INSTRUCTIONS FOR THE TASK: An exact copy, beginning at the line containing "The width and height of the screenshot is (1024, 768)." and ending at the final line of the records that follow, is the answer; it has no pictures and no other text.

+ + + + + + +

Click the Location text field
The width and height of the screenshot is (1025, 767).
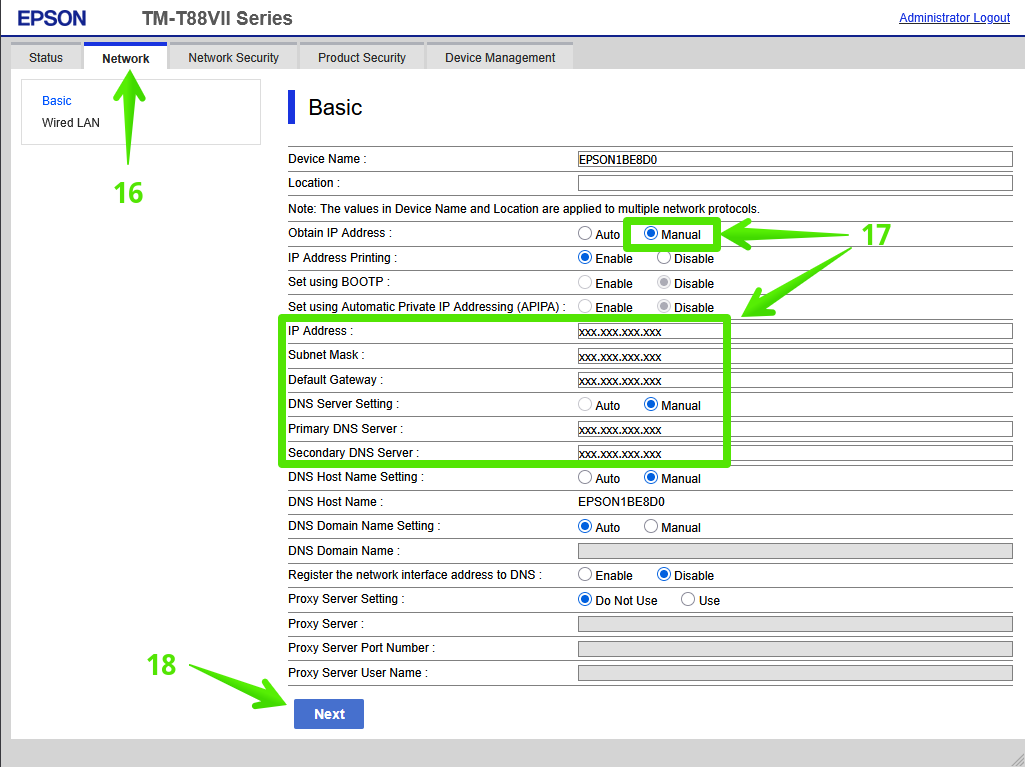[794, 183]
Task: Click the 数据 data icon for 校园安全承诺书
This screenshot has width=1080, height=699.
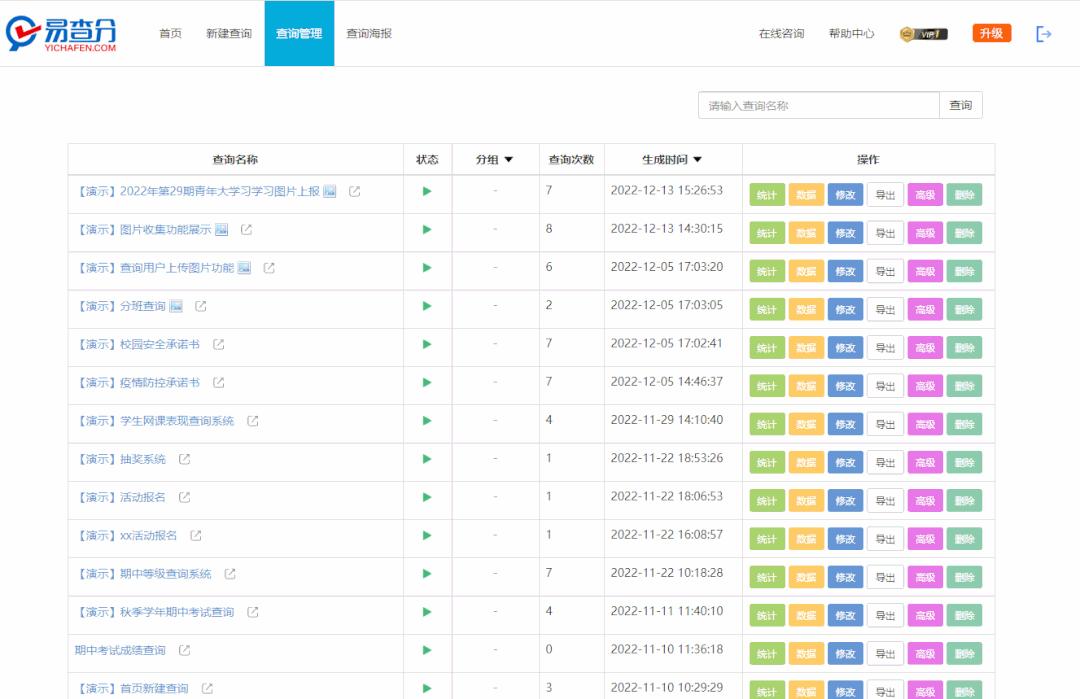Action: (x=806, y=347)
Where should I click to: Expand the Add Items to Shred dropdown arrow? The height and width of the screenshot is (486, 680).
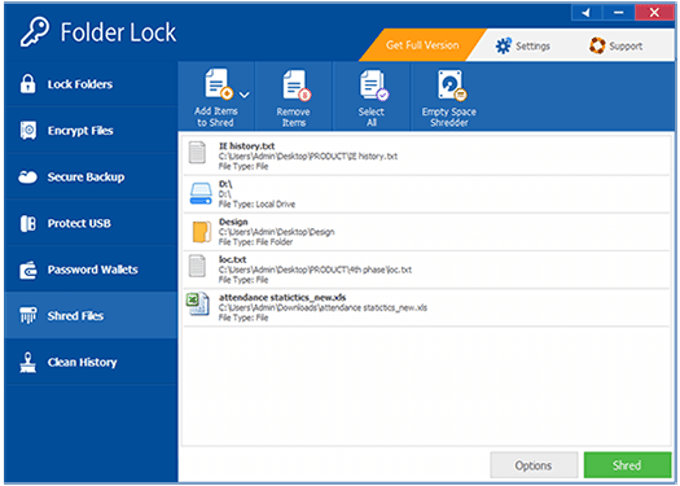click(245, 94)
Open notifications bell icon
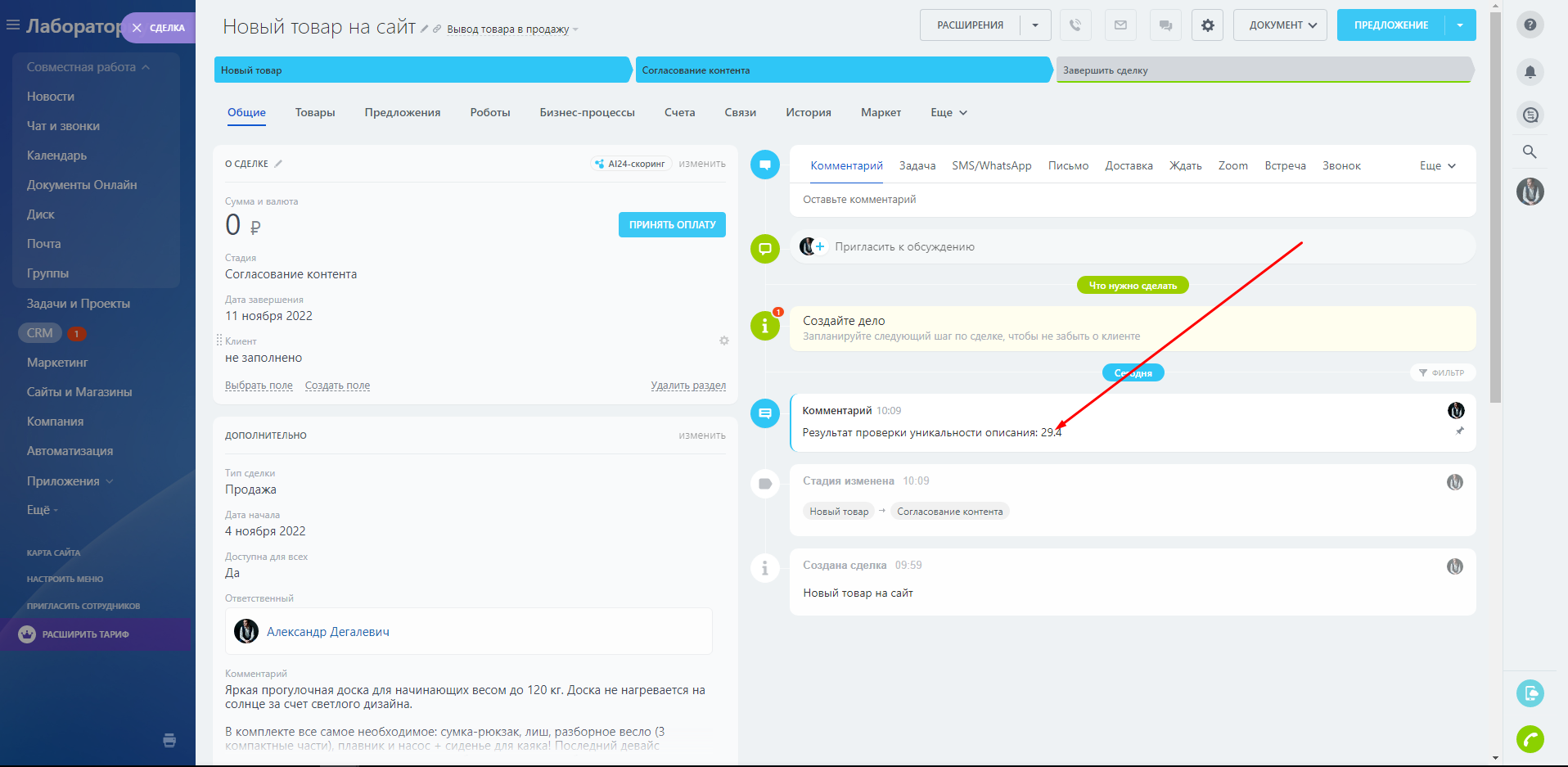This screenshot has height=767, width=1568. 1530,72
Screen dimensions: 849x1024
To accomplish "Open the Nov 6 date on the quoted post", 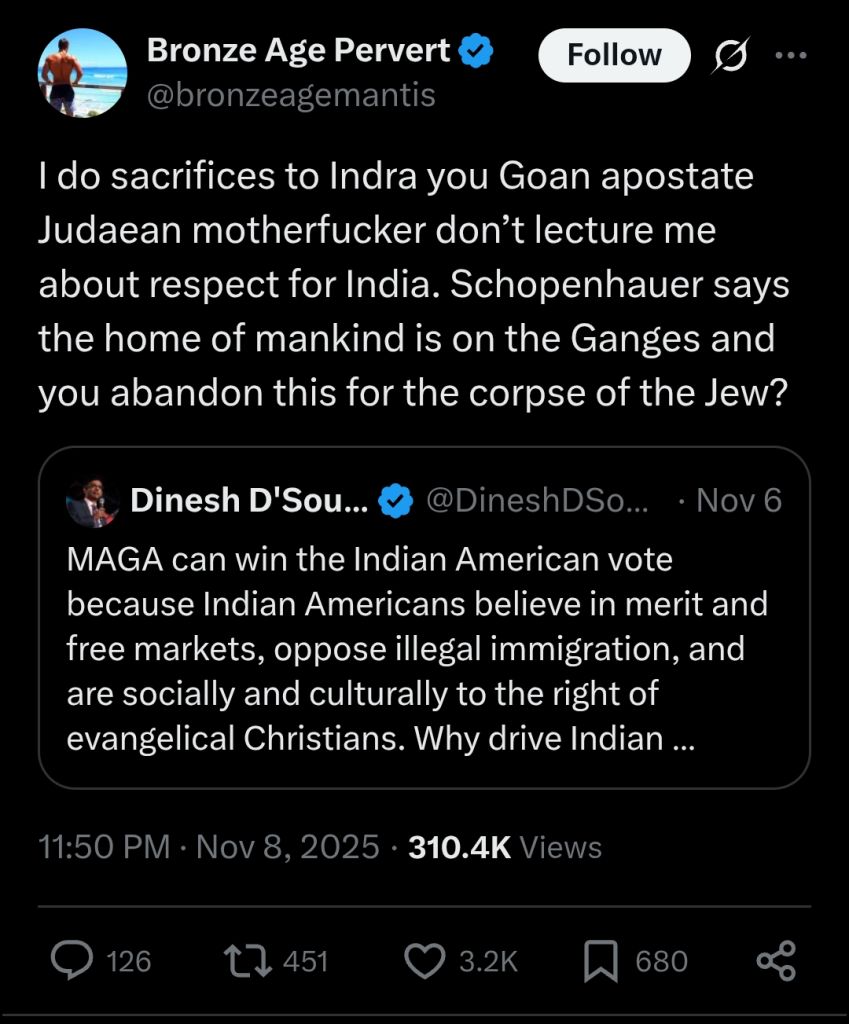I will click(739, 501).
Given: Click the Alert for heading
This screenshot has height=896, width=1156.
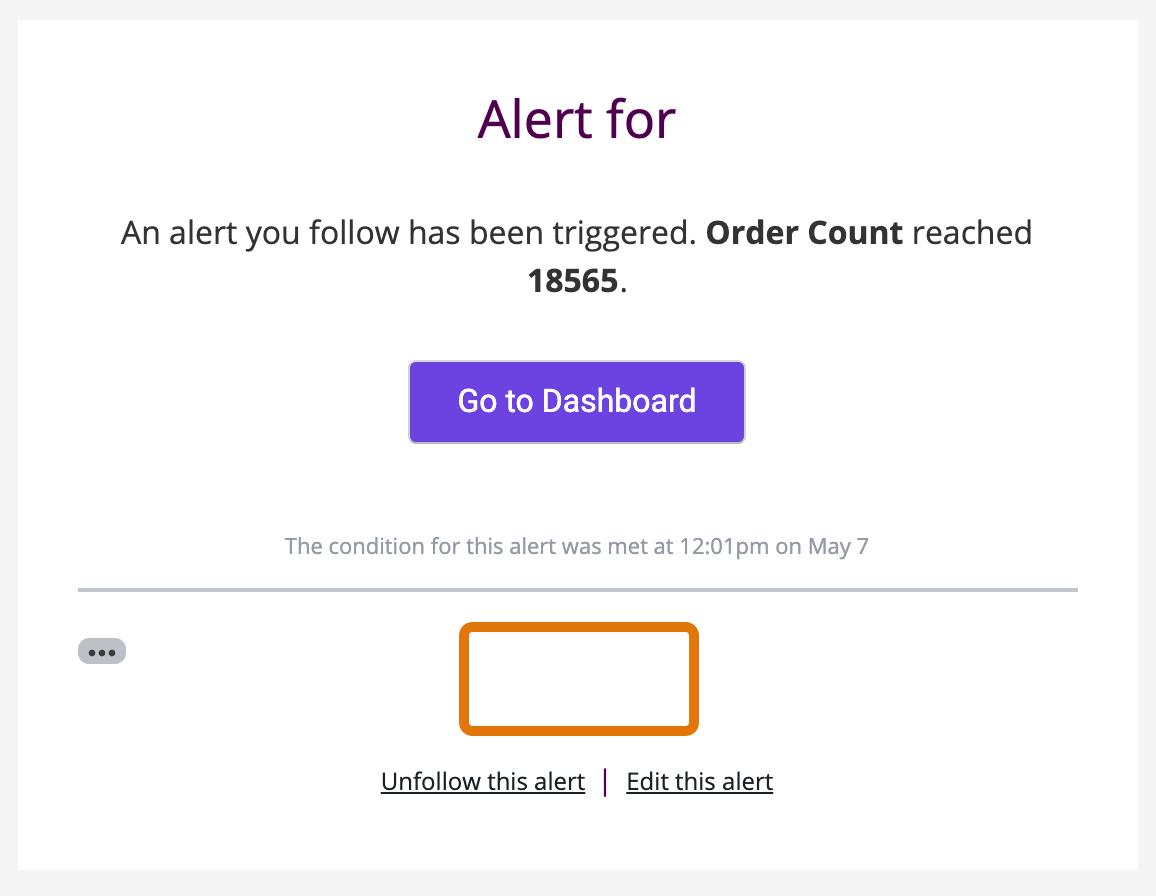Looking at the screenshot, I should [576, 119].
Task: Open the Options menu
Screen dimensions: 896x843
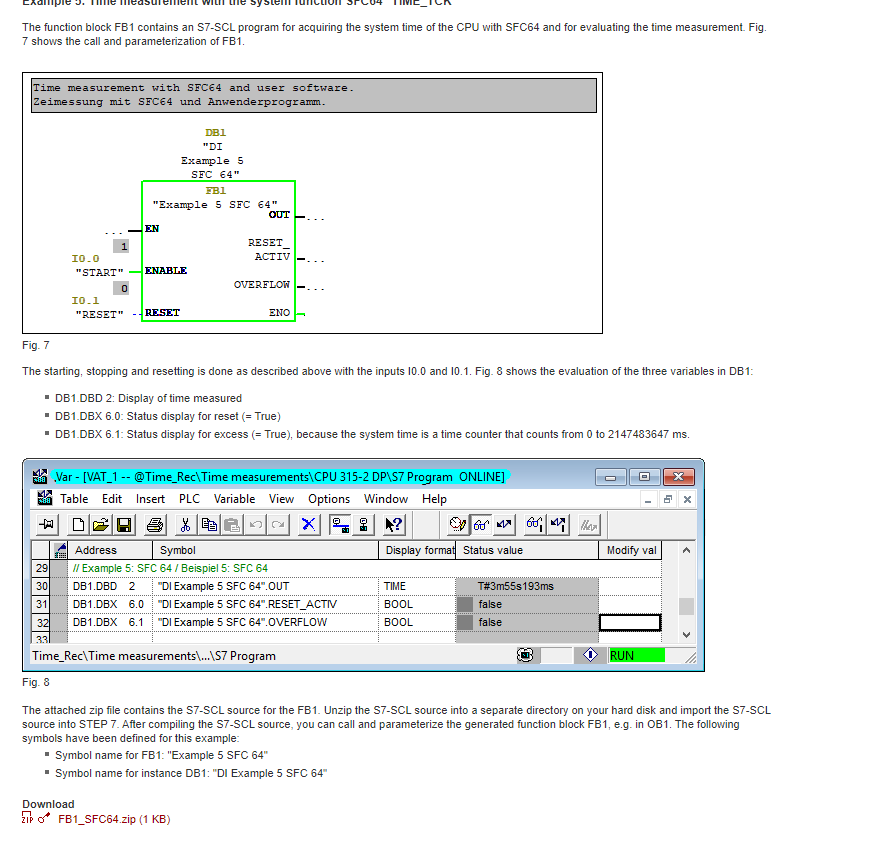Action: (x=329, y=499)
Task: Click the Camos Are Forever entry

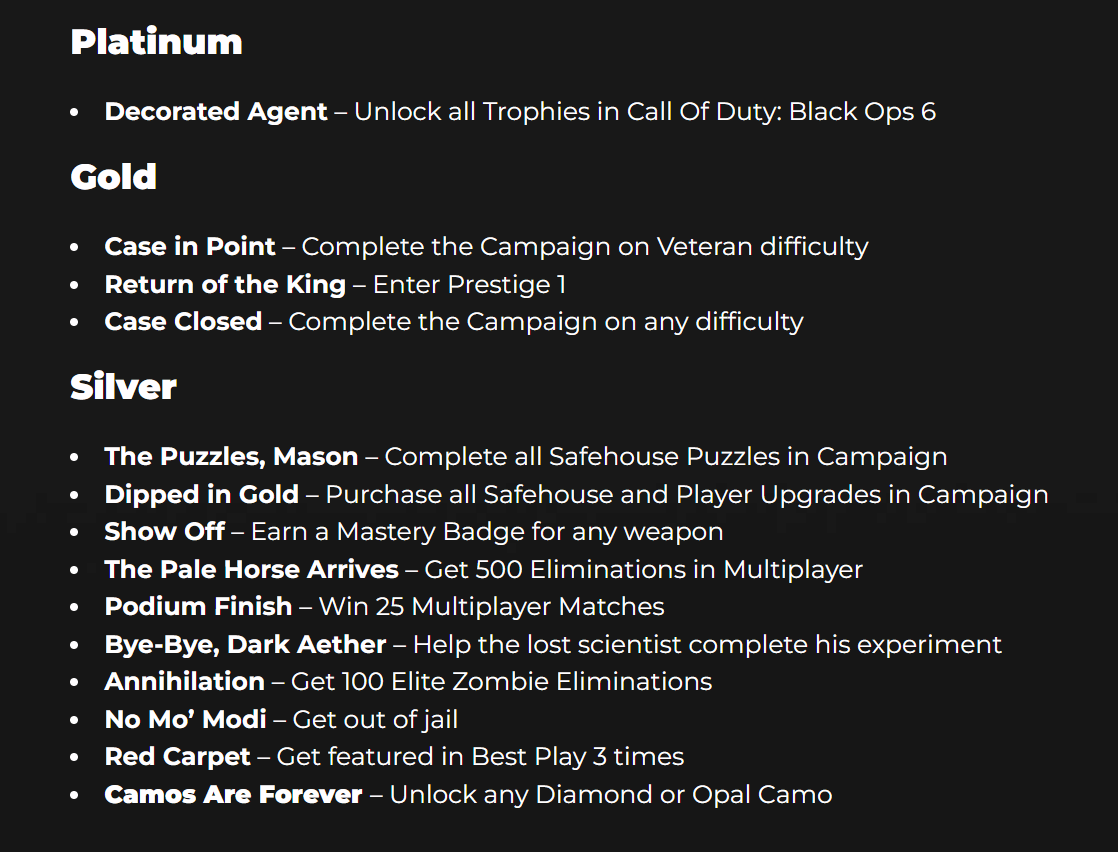Action: [233, 794]
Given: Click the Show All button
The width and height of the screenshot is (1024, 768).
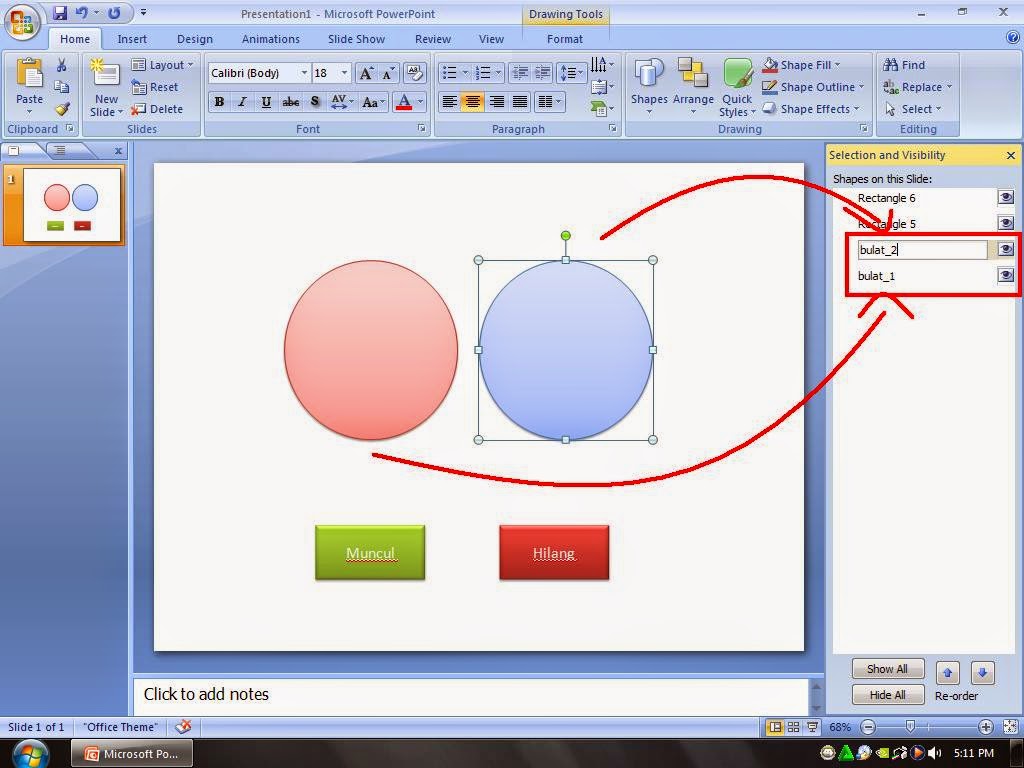Looking at the screenshot, I should point(887,669).
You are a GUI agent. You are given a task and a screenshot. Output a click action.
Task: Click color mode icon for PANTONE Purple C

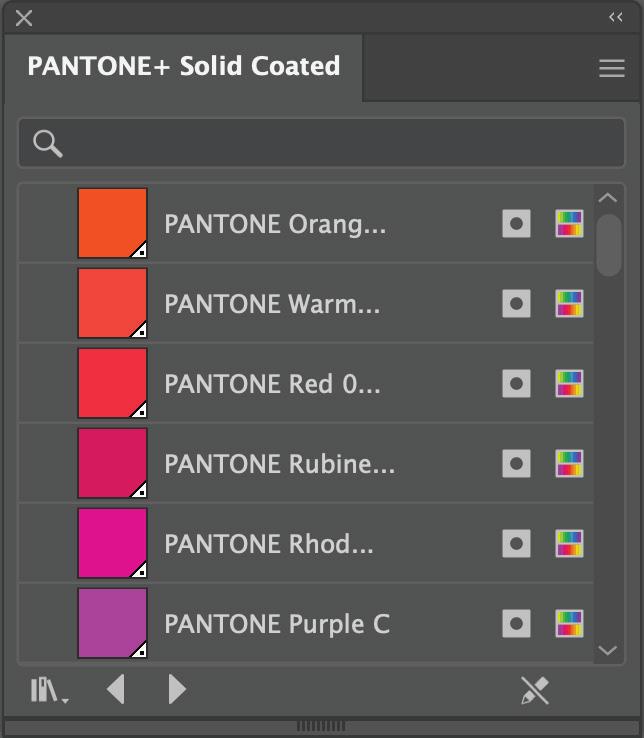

+ + + + + + +

EXERCISE RESULT:
The width and height of the screenshot is (1024, 768).
Looking at the screenshot, I should point(887,669).
You are a GUI agent. You are given a task and a screenshot. Output a click action.
Task: Click color mode icon for PANTONE Purple C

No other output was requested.